HANGZHOU, CHINA – Chinese retailer Alibaba Group Holding Ltd. said Monday that sales logged from its annual Singles’ Day shopping blitz crossed the $30 billion mark late Monday afternoon, putting the event on track to set a record in its 11th year.
Akin to Black Friday and Cyber Monday in the United States, Singles’ Day has been promoted as a shopping festival by Alibaba Chairman and Chief Executive Daniel Zhang since 2009, growing rapidly to become the world’s biggest online sales event.
Also dubbed “Double Eleven,” the festival’s name originates from the calendar date Nov. 11, with the four ones in 11/11 signifying being single.
Alibaba netted sales worth $30 billion on its platforms on Singles’ Day last year, dwarfing the $7.9 billion in U.S. online sales logged for Cyber Monday. Yet the 27 percent sales growth was the lowest in the event’s 10-year history, spurring a search for fresh ideas.
Citic Securities, in a research note Saturday, projected Singles’ Day sales would grow 20 to 25 percent this year, held back partly by slowing e-commerce growth in China.
The Chinese retail juggernaut, with a market value of $486 billion, kicked off this year’s 24-hour event with performances by American pop star Taylor Swift and local celebrities such as Jackson Yee.
Sales hit $1 billion in the first minute and eight seconds and reached 84 billion yuan in the first hour, up 22 percent from last year’s early haul of 69 billion yuan.
Tensions between Washington and Beijing continue to fuel uncertainty and roil business. Among China’s largest corporations, Alibaba is expected to better ride out the storm, thanks to booming online consumption in the world’s No. 2 economy.
“Alibaba will probably be the one that will be able to circumvent and come out from the trade war in better shape” versus Baidu Inc. and Tencent Holdings Ltd., said Richard Wong, head of information and communication technology for the Asia-Pacific at Frost & Sullivan. “The current sentiment and confidence in terms of spending is still relatively high.”
Singles’ Day was among the top trending topics on China’s Twitter-like Weibo microblogging platform Monday morning, with users discussing what they spent their money on.
Alibaba has said it expects over 500 million people to participate in the shopping festival this year, about 100 million more than last year.
But the company is facing stiff competition this time as smaller platforms including JD.com Inc. and Pinduoduo Inc. — the aggressively expanding upstart that’s now encroaching on the market leaders’ turf.
They’re vying for the wallets of shoppers, particularly those in relatively untapped rural areas. All employ heavy discounting and hard-sell tactics in the run-up to and during the 24-hour event in a bid to best the previous year’s record.
“Overall, we think this year will likely see a more competitive Double 11 period,” Ella Ji, an analyst at China Renaissance Holdings Ltd., said in a report. “We anticipate each platform will spend more on subsidies.”
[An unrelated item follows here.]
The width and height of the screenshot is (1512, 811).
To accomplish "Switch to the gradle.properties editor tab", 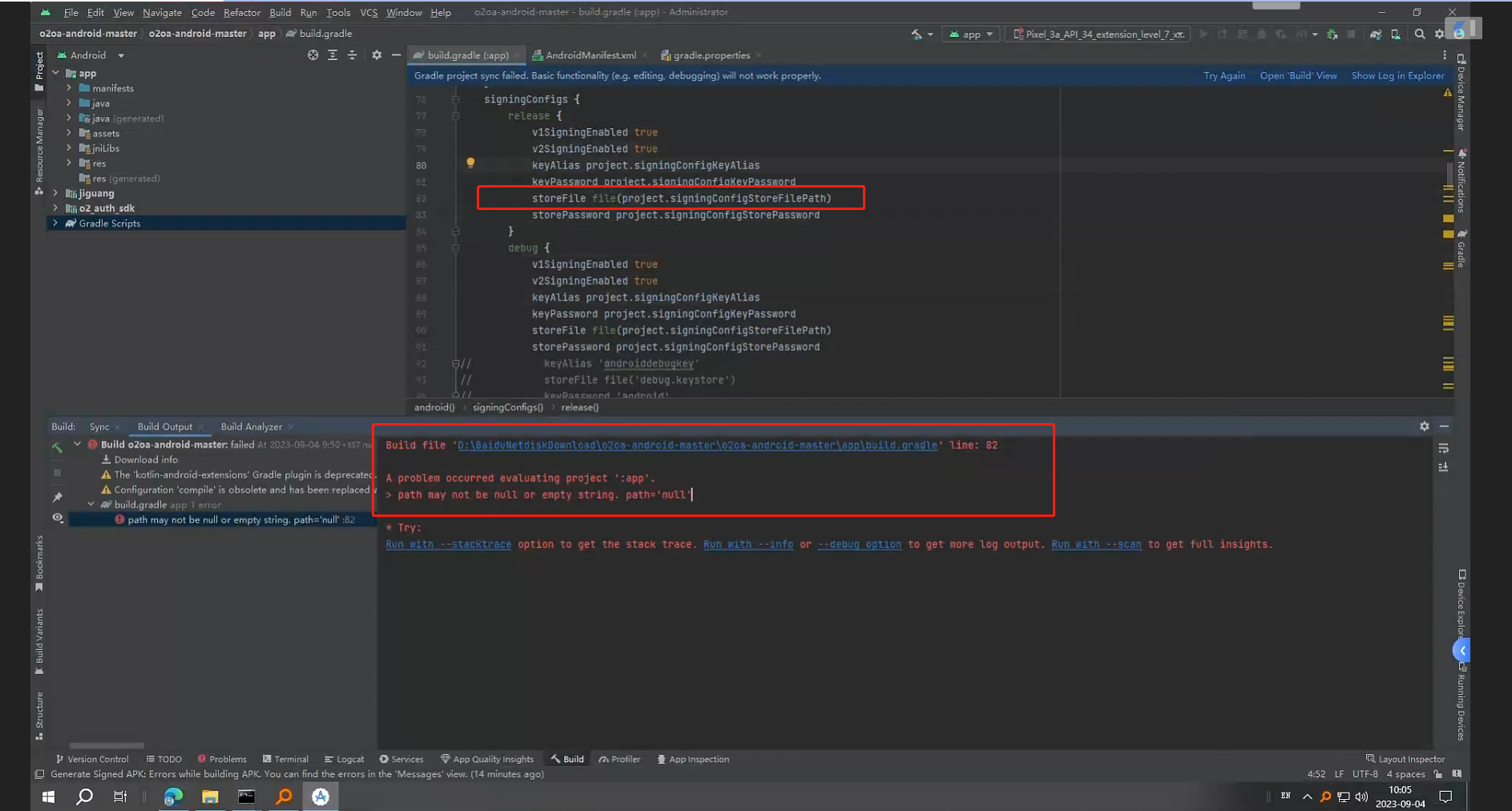I will 711,55.
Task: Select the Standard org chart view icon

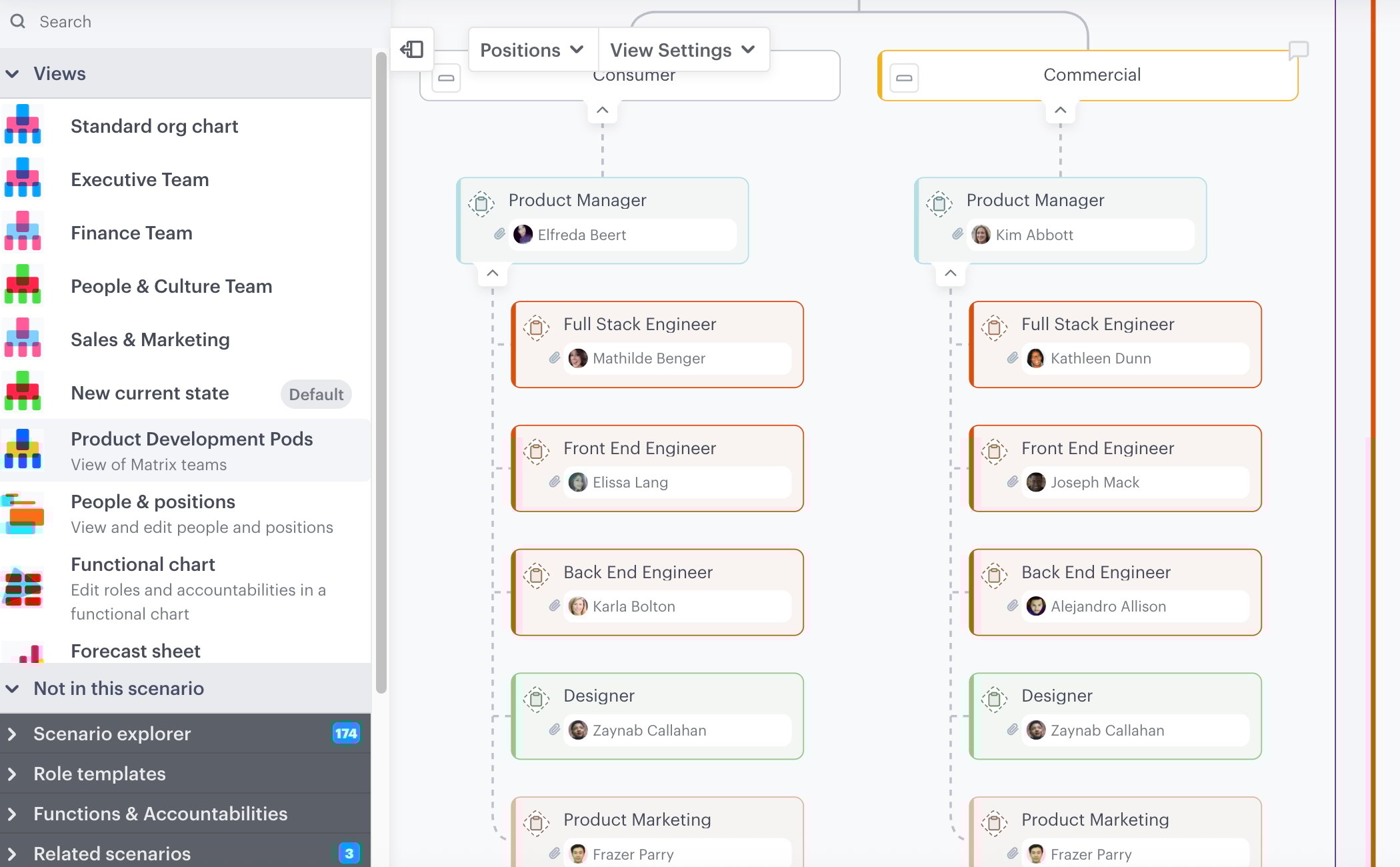Action: tap(23, 125)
Zhang, who took over as Alibaba chairman from billionaire Jack Ma in September, pioneered the show in its present form in 2015. The Singles’ Day impresario passes the baton this year to Jiang Fan, president of e-commerce marketplaces Taobao and Tmall, and a potential successor to Zhang himself.
“Over the years, we’ve seen consumers become more diverse and younger. Each generation of consumers needs their own peers to serve them,” Zhang said in a post on Alibaba’s blog. “I think this young team is the future.”
The 2019 edition already comes with slight twists to the formula. Alibaba, stung by criticism it harmed the environment by shipping an estimated 1 billion packages in a single day — has enjoined its logistics arm Cainiao to set up recycling centers at 75,000 locations.
The company also says it will work with courier companies to pick up used boxes and wrapping.